* [Exercise instructions]:
Search the data for the word "folder" and copy each line that has it.

* [Records to use]:

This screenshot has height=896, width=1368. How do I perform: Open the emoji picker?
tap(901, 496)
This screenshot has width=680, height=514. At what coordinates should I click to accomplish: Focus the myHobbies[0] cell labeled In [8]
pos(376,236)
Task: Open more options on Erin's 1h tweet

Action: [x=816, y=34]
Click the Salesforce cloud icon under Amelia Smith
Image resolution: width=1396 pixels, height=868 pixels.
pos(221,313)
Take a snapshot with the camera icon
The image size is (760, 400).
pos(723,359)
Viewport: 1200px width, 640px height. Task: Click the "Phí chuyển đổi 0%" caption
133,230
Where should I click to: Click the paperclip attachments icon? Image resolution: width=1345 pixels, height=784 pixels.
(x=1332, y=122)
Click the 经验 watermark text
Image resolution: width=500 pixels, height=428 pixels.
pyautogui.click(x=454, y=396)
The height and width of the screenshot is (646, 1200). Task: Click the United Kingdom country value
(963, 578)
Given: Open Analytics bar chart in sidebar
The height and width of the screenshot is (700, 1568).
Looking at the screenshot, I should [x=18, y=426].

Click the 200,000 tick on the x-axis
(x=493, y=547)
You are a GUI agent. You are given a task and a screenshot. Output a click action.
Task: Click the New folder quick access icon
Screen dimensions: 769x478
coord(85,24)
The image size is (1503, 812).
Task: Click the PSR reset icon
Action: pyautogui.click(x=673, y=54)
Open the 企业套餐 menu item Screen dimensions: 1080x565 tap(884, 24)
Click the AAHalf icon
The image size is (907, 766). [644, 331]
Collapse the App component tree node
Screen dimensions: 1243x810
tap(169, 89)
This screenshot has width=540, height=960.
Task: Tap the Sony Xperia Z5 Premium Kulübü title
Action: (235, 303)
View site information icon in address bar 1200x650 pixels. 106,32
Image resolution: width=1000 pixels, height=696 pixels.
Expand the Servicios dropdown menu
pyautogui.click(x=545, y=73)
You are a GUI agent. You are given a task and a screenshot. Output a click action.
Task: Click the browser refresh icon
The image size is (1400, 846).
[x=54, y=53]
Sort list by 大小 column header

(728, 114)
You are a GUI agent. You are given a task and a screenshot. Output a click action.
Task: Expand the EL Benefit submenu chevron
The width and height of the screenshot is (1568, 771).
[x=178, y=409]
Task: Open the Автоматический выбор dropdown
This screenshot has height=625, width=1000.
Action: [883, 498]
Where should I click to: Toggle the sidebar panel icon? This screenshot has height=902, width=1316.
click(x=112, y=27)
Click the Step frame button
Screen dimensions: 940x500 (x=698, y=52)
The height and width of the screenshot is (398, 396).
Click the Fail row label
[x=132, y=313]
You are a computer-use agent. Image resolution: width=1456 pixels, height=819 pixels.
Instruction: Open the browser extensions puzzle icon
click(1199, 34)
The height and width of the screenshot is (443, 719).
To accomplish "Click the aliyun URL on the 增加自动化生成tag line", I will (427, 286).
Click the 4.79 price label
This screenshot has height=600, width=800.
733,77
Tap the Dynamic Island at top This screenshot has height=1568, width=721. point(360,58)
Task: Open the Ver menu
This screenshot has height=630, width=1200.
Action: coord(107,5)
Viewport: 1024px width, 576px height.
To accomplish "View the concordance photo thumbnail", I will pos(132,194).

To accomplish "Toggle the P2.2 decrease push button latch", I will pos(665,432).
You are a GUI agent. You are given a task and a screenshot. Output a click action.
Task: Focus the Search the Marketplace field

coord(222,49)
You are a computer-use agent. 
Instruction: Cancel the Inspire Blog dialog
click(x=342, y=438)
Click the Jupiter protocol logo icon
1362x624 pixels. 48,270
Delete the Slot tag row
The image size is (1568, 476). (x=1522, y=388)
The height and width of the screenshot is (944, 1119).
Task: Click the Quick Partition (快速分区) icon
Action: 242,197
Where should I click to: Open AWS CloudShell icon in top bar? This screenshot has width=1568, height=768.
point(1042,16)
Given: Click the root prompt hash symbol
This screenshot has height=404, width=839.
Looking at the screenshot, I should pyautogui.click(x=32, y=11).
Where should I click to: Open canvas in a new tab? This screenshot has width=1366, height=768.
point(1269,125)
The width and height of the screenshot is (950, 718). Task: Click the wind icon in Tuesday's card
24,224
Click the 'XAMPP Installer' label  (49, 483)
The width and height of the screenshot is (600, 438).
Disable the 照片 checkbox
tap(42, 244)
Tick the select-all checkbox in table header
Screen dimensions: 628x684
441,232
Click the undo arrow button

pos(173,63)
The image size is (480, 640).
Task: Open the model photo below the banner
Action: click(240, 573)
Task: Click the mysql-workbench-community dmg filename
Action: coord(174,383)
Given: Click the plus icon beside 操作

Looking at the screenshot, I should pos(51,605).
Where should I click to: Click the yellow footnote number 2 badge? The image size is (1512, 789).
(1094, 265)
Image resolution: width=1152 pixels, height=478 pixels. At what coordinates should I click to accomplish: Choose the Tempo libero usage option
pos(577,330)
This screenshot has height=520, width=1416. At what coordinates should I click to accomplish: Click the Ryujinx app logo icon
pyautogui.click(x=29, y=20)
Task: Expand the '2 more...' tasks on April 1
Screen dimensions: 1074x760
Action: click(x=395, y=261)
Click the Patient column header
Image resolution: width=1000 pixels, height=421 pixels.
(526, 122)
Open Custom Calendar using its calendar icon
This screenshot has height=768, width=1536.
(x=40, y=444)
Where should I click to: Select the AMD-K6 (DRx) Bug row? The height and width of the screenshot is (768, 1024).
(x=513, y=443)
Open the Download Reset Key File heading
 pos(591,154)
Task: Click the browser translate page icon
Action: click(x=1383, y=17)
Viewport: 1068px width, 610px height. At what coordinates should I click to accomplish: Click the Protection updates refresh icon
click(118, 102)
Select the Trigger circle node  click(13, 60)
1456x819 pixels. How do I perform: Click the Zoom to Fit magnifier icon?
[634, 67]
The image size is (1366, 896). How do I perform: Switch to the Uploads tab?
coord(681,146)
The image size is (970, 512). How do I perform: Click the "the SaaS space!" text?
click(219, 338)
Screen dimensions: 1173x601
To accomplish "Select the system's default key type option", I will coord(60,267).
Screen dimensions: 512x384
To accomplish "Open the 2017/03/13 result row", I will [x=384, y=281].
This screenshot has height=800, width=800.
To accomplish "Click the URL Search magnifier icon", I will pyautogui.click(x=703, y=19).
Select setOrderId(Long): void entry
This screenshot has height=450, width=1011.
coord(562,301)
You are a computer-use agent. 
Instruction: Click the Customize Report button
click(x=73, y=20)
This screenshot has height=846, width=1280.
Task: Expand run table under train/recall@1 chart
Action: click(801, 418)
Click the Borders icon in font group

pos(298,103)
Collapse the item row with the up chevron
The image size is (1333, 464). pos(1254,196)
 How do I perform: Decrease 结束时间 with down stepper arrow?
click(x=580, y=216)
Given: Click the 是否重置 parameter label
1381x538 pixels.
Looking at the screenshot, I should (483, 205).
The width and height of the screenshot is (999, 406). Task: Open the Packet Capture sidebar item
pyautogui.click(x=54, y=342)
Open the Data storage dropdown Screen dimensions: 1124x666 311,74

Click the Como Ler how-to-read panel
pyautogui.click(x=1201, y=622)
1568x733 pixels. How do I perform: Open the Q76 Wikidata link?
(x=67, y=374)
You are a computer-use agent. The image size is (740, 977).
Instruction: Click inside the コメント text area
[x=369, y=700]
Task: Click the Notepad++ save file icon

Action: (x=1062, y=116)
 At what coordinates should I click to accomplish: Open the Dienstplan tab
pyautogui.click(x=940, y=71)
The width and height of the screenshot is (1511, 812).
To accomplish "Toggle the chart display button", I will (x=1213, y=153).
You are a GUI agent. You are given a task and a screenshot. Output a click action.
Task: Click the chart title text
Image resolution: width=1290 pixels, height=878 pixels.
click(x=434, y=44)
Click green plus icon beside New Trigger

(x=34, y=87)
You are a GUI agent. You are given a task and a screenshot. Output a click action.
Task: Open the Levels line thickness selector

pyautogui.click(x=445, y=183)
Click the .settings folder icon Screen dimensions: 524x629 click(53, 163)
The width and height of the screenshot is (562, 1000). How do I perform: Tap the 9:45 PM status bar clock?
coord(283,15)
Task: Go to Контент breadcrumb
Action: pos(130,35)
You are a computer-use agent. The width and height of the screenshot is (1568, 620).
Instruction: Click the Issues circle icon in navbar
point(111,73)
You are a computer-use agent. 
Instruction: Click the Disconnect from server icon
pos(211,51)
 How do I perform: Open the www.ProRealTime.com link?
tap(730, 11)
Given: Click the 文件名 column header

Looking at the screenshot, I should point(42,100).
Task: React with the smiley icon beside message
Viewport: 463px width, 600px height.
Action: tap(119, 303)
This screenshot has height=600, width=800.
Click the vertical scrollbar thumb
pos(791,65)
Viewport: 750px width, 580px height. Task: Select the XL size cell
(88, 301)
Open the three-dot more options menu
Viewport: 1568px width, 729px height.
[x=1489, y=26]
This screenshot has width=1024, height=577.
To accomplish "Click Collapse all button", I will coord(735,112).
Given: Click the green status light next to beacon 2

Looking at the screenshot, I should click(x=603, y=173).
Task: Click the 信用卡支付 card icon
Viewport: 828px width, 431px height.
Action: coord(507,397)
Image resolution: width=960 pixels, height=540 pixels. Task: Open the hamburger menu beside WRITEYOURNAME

* [Answer to the problem]:
Task: Click the New folder quick access icon
Click the .settings folder icon Screen dimensions: 524x629 click(53, 163)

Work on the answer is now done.